Dr. Adams asserts that the best use of e-mail in a clinical setting is to treat it in the same manner as incoming telephone calls. “I think the best model would be to add a component of e-mail to the nurse triage system in which a nurse would originally receive incoming messages and then respond to them or forward them to the clinician.” That way, administrative requests involving appointment scheduling and lab results would not have to be sorted through by a busy physician.

“Just as most clinicians wouldn’t want all their patients to have their direct phone number or pager number, they wouldn’t necessarily want them to have direct e-mail access to them,” says Dr. Adams. “When I’ve spoken to clinicians in general, there have been some open to the idea of patients e-mailing them directly, while others have been resistant, fearing they would be bombarded with messages. That’s a possibility, and the reason why a triage system would be important.”

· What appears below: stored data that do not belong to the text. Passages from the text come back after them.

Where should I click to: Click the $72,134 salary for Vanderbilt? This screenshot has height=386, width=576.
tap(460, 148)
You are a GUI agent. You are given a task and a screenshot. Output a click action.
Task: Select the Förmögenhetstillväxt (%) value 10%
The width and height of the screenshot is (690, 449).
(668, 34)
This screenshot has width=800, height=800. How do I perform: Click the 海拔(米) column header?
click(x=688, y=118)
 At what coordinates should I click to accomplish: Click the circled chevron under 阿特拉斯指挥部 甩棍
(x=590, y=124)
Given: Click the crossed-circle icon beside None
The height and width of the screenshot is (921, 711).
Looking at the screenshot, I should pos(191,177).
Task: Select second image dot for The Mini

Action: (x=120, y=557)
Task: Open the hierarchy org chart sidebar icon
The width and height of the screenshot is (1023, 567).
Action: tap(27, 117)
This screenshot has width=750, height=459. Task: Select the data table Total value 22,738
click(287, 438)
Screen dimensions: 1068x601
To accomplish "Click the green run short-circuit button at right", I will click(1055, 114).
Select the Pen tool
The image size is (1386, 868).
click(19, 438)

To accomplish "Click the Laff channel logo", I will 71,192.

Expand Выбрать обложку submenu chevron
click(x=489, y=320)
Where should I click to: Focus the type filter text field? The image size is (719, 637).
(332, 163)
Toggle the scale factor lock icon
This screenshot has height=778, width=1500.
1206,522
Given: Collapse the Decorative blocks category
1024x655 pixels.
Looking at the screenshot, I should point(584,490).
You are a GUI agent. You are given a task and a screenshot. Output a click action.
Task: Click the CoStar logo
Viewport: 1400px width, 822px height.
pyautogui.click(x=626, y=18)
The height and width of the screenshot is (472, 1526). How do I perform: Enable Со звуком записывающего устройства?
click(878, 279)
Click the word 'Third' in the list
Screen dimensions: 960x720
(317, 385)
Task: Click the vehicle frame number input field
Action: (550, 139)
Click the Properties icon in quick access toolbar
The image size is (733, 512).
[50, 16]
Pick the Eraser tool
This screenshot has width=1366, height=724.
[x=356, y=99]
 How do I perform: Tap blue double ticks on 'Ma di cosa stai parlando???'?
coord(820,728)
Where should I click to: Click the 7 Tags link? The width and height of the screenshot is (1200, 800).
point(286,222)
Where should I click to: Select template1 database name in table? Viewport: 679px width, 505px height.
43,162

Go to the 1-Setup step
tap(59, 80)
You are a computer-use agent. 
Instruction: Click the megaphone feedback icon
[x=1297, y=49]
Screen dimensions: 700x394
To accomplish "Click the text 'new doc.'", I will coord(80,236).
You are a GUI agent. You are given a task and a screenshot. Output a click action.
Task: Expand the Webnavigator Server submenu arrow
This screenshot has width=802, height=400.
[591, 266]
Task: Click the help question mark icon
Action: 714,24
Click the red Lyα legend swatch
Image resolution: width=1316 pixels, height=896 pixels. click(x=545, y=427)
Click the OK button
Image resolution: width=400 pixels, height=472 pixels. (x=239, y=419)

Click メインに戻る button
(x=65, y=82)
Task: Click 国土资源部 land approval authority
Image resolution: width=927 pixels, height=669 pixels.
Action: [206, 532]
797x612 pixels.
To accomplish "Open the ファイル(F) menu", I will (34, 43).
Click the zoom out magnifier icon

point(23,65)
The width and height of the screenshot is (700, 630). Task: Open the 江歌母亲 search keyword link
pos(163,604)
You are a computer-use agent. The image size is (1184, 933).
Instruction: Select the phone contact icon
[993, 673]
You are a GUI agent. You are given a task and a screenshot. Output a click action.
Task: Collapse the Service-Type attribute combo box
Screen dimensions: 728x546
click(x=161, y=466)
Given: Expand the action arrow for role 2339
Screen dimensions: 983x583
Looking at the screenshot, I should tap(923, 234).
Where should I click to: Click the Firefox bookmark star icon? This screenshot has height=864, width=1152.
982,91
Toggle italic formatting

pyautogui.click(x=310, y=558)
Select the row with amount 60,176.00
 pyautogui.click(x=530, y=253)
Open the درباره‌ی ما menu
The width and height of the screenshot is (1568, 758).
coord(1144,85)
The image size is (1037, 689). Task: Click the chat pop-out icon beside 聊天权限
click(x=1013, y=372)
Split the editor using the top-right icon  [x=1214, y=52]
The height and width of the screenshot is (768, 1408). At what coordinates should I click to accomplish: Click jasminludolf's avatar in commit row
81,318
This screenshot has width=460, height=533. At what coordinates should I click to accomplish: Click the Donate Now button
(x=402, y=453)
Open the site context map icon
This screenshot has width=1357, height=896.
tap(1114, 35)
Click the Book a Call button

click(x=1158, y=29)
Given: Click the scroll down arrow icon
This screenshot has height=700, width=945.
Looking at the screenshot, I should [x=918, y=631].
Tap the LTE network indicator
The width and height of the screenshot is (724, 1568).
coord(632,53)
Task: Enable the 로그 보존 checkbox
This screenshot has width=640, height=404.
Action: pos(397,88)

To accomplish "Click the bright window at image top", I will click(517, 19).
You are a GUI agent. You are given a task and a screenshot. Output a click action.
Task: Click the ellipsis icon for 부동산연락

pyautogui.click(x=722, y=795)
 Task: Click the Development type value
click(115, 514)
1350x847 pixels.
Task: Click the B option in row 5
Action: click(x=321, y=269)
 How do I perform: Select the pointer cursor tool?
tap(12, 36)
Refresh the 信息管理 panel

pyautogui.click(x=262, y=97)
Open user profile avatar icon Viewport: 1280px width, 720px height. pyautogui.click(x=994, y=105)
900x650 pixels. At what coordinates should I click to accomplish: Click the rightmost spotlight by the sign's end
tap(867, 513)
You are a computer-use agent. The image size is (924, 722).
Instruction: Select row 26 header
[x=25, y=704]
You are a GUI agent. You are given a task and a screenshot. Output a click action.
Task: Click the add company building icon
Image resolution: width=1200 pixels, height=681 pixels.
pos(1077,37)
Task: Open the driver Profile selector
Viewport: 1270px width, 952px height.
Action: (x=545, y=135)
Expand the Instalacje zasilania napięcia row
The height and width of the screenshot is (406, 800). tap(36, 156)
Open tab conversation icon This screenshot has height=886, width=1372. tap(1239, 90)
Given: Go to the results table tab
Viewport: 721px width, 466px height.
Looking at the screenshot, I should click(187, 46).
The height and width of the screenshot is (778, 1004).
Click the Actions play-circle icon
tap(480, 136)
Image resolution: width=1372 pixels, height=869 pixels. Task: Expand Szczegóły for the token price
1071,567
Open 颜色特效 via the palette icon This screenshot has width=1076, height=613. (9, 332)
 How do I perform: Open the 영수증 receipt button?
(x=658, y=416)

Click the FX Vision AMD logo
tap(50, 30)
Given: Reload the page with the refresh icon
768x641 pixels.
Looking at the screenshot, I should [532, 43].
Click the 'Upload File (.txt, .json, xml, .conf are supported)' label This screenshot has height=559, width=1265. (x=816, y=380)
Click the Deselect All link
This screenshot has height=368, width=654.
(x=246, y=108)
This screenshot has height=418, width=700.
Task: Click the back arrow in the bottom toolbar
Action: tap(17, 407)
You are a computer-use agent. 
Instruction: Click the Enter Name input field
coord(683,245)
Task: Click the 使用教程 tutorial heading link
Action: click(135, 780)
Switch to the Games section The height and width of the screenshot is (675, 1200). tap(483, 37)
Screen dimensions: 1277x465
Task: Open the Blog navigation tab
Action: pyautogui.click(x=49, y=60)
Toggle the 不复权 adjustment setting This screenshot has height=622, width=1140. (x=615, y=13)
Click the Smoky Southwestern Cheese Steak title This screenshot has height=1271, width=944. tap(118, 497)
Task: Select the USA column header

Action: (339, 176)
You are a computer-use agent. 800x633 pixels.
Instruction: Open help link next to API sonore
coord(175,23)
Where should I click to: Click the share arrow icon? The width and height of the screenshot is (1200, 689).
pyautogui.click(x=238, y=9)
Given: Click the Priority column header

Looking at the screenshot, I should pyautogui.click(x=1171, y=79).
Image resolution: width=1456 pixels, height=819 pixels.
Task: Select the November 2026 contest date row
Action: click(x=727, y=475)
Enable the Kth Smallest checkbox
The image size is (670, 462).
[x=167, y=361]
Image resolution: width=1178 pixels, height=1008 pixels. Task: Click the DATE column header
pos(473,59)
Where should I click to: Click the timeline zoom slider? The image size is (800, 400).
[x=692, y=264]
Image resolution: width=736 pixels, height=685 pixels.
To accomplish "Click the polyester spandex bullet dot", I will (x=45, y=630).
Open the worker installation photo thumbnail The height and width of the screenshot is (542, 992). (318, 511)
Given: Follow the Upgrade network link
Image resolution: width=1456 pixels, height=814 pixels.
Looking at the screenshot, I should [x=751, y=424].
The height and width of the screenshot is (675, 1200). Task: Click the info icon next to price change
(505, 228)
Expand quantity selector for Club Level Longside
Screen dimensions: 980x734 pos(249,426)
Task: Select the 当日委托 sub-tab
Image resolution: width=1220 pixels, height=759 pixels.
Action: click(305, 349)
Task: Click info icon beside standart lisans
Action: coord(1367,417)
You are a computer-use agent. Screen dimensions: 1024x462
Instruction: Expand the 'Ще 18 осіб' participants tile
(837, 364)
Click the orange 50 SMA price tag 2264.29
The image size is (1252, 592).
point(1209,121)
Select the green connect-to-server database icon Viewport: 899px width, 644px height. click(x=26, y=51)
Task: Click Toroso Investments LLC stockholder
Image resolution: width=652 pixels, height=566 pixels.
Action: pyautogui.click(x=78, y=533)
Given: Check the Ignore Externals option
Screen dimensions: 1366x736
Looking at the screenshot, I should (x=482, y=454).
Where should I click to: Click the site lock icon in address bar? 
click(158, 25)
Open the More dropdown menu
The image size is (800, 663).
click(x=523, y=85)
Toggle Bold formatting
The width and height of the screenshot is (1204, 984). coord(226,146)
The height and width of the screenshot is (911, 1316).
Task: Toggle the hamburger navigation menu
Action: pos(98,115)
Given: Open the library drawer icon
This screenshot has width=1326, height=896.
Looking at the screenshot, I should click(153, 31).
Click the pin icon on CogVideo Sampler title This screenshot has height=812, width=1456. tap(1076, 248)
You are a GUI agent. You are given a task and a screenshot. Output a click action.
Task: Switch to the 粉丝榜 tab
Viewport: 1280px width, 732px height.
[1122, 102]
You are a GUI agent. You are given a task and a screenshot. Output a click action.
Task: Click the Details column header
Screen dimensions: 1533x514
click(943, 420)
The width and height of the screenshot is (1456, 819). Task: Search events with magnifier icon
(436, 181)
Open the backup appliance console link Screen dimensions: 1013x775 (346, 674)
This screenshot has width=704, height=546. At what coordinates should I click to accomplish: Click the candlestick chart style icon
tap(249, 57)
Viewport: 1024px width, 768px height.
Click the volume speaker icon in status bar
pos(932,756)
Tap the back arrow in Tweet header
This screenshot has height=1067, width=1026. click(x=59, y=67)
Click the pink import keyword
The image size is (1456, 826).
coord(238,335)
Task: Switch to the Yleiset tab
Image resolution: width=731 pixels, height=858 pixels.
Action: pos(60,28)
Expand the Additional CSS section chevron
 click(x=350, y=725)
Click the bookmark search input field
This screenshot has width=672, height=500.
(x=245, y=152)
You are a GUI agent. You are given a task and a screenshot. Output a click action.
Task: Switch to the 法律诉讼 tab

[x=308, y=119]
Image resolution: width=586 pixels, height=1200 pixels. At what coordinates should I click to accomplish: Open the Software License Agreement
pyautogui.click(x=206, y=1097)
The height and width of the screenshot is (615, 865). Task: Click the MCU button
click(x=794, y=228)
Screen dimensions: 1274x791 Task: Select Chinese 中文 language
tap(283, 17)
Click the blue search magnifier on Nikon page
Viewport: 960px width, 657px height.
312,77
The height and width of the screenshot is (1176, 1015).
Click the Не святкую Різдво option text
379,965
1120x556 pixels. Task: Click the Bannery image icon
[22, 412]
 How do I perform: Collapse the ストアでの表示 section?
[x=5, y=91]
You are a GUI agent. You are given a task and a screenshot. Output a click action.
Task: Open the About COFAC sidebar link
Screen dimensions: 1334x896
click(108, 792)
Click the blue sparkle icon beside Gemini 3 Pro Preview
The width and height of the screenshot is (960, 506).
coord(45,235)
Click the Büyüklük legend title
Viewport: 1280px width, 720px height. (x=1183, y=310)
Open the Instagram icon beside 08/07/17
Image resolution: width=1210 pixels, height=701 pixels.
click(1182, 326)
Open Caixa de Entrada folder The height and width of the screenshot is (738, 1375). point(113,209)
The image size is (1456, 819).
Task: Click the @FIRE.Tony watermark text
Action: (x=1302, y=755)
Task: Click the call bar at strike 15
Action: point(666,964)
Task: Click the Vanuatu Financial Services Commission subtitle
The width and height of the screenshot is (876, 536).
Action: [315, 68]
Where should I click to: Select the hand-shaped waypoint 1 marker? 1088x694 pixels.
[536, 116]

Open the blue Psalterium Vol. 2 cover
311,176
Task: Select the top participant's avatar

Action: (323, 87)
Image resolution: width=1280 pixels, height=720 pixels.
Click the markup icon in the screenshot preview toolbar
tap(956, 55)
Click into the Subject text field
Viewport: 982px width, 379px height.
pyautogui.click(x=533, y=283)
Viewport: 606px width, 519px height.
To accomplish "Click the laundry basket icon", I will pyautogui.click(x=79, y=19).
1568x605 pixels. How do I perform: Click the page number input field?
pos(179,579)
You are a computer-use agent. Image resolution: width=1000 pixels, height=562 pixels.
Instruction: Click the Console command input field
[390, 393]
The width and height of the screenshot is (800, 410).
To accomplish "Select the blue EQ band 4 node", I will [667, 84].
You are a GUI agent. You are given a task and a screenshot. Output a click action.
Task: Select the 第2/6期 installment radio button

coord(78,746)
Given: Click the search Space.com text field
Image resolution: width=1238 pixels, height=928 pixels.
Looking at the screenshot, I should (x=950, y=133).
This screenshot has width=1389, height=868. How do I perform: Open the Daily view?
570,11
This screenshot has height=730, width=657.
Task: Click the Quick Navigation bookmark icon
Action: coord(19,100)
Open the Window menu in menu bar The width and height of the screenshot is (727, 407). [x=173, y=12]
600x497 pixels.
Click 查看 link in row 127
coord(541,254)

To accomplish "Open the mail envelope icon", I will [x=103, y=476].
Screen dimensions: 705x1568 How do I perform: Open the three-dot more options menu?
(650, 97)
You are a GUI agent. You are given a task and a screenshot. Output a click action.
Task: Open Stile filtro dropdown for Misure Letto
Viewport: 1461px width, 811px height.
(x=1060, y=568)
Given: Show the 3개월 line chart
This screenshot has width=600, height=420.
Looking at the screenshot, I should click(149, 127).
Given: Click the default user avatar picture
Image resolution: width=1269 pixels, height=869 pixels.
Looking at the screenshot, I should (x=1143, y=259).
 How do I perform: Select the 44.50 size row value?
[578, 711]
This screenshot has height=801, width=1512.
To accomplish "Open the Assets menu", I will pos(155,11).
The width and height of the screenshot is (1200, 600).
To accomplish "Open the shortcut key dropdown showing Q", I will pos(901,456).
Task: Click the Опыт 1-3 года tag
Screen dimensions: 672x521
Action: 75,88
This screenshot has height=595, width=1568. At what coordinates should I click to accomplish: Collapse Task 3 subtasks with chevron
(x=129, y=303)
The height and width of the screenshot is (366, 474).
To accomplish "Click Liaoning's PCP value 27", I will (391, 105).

Authors of the Pediatrics article also found a correlation between e-mail access and patients’ income and education levels, leading them to fear a widening of health disparities if e-mail were to become a common form of communication between doctor and patient. Howard C. Bauchner, M.D., professor of pediatrics and public health and director of the Division of General Pediatrics at Boston University School of Medicine/Boston Medical Center, says that although studies indicate that a growing number of low-income families are gaining access to e-mail, the possibility exists that increased use of e-mail in clinical settings could lead to greater disparities.

“New technologies, if they’re good, if they work, if they’re effective, can either create greater disparities or remove disparities,” says Dr. Bauchner. “Now disparities are only real and alive if the advance works very well, and we don’t know much about how well e-mail works yet in the doctor’s office. So at the moment, I think it’s questionable about whether it will impact disparities. I’m thoroughly convinced that e-mail is going to increase patient satisfaction, but whether it improves patient outcomes outside of satisfaction is uncertain.”

Dr. Bauchner points out that besides convenience, the unique type of communication e-mail offers raises the possibility that patients will feel more comfortable using it to communicate “sensitive” matters to their physicians than they would be in face-to-face meetings. “E-mail may confer a certain sense of anonymity, allowing patients to ‘talk’ more freely about issues like abuse or sexual activity,” he says.

Dr. Bauchner has just introduced e-mail in one of his specialty clinics. “The patients love it. They’re much more satisfied. Sadly, they can get me night or day, so that’s a bit of what I worry about. On the other hand, they can get me; they don’t have to worry if I’m not home.” He adds that answering e-mail does add to his time constraints, although not to a large extent. “If spending a few minutes each day answering e-mail substitutes for longer telephone conversations, there may actually be a time savings,” he says.

Although he says that very few of his colleagues have initiated e-mail contact with their patients, Dr. Adams thinks that it is only a matter of time before it becomes the norm for practices that want to meet the needs of patient consumers. “We are not going to have a choice as physicians,” he predicts. “Patients are going to demand it, so we’re going to have to use it whether we want to or not.”